Endothelial dysfunction is a common feature of early complications of hemato-oncologic therapy. The aim of our study was to assess the profile of endothelial function at diagnosis time, then during initial treatment phase of acute lymphoblastic leukemia (ALL), and to verify the presence of its correlation with early clinical outcome (ECO). 28 ALL children and 18 healthy age-matched control ones were recruited. Study group was examined at baseline and at 33rd and 78th day of treatment. At each protocol step the endothelial function was assessed by measurement of sP-selectin (CD62-P), PAI-1(serpinE1), sE-selectin (CD62E), sICAM-1(sCD54), sVCAM-1(sCD106), and VEGF concentrations.

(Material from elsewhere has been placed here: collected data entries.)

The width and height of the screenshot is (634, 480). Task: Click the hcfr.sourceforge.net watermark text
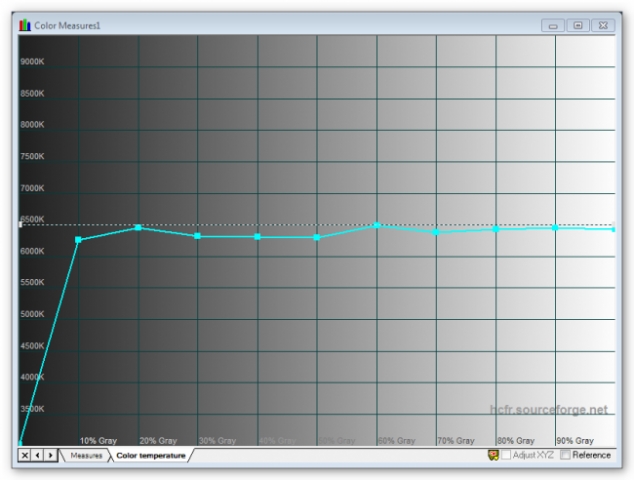coord(548,409)
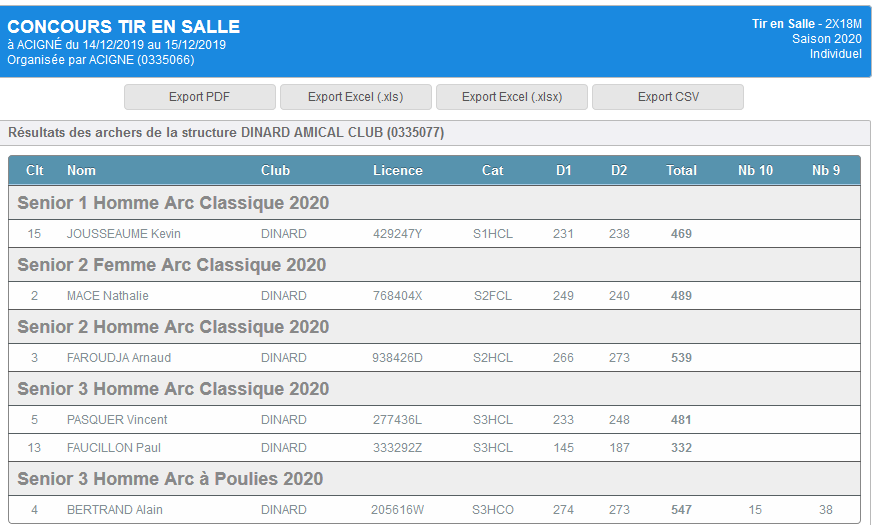
Task: Click BERTRAND Alain name
Action: tap(114, 510)
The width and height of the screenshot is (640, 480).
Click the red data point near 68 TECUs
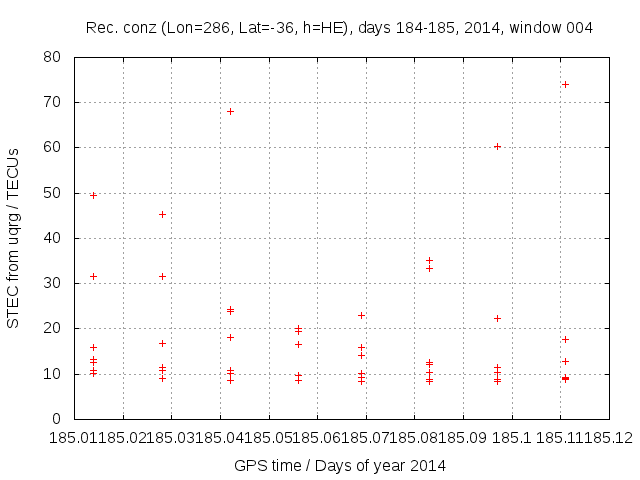[230, 111]
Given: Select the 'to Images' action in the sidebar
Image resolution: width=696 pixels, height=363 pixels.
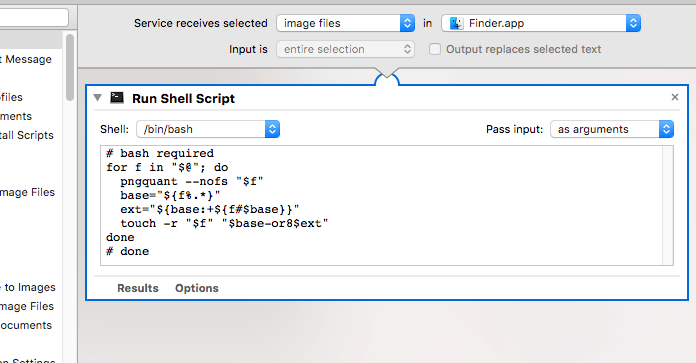Looking at the screenshot, I should 28,287.
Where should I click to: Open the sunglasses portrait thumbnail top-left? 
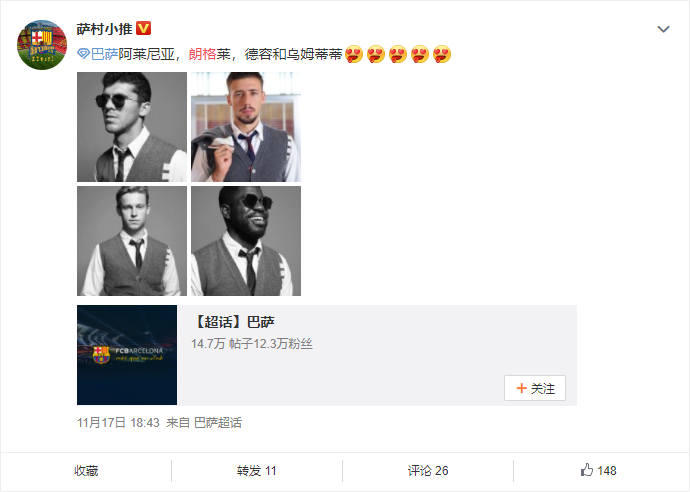132,127
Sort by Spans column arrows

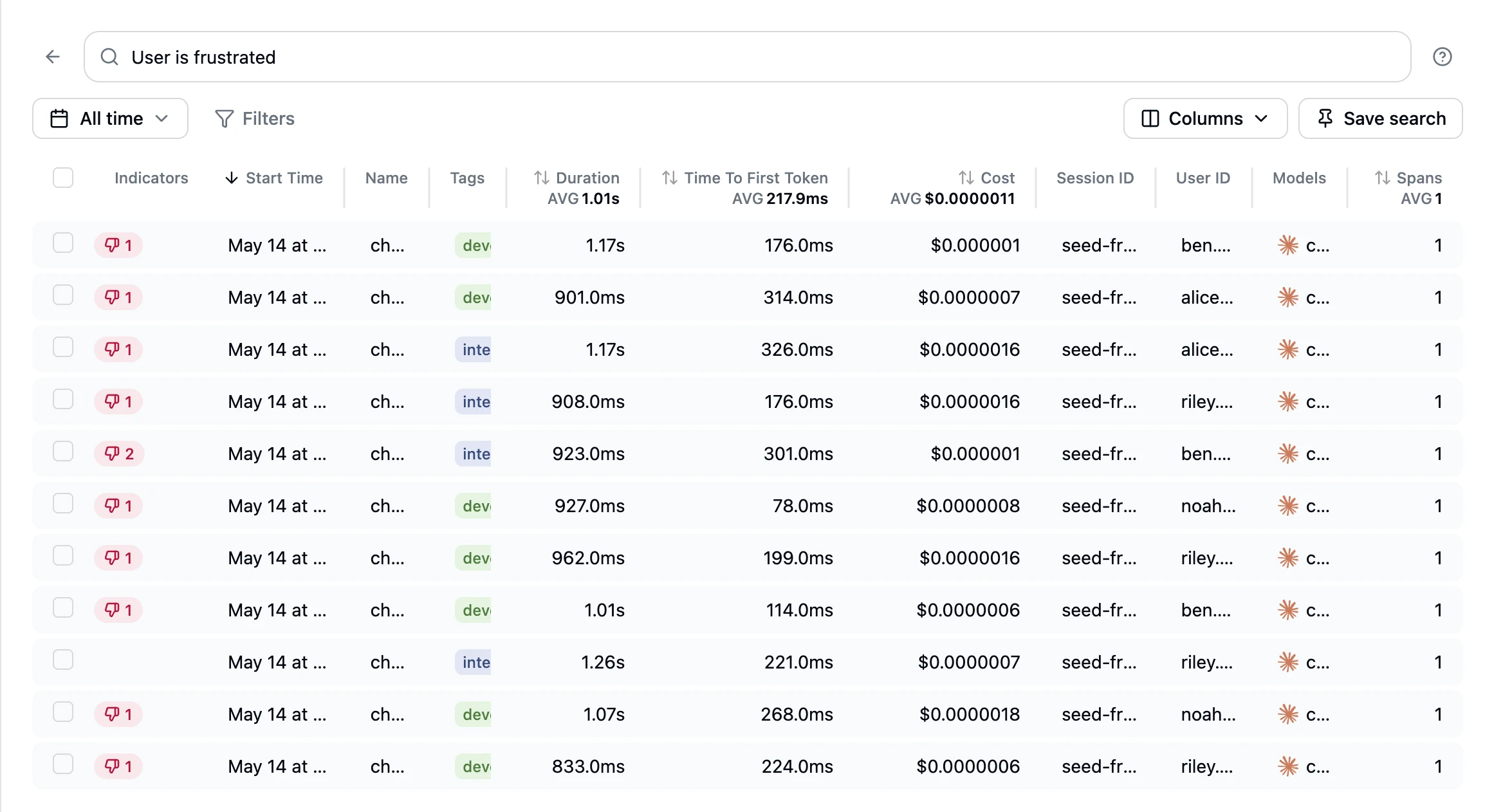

Higher baseline sICAM-1 and sVCAM-1 levels and lower sP-selectin and VEGF were observed in children with ALL. sICAM-1, sVCAM-1, and sE-selectin levels were decreasing following the treatment with protocol I. Higher sE-selectin and lower baseline sICAM-1 levels were observed in children treated unsuccessfully. Lower PAI-1 levels were observed in children who survived. Higher baseline sE-selectin levels and lower sICAM-1 and VEGF were observed in children treated unsuccessfully. A decrease in sE-selectin and lower PAI-1 at the 78th day of therapy were associated with better ECO. High baseline VEGF and sE-selectin levels, significant increase in PAI-1, and low initial sICAM-1 levels are prognostics for poorer prognosis in the ALL children.

Highlights

  • Activation of vascular endothelium under pathological conditions is associated with an increased risk of death in numerous severe diseases [1,2,3,4]

  • In our previous publication we showed that endothelial dysfunction belongs to pathologies observed in childhood acute lymphoblastic leukemia (ALL) prior to treatment and it may result from increased plasma concentration of ADMA

  • There were significant differences related to the complete peripheral blood cell counts in children with ALL when compared to the control group (Figure 2(a))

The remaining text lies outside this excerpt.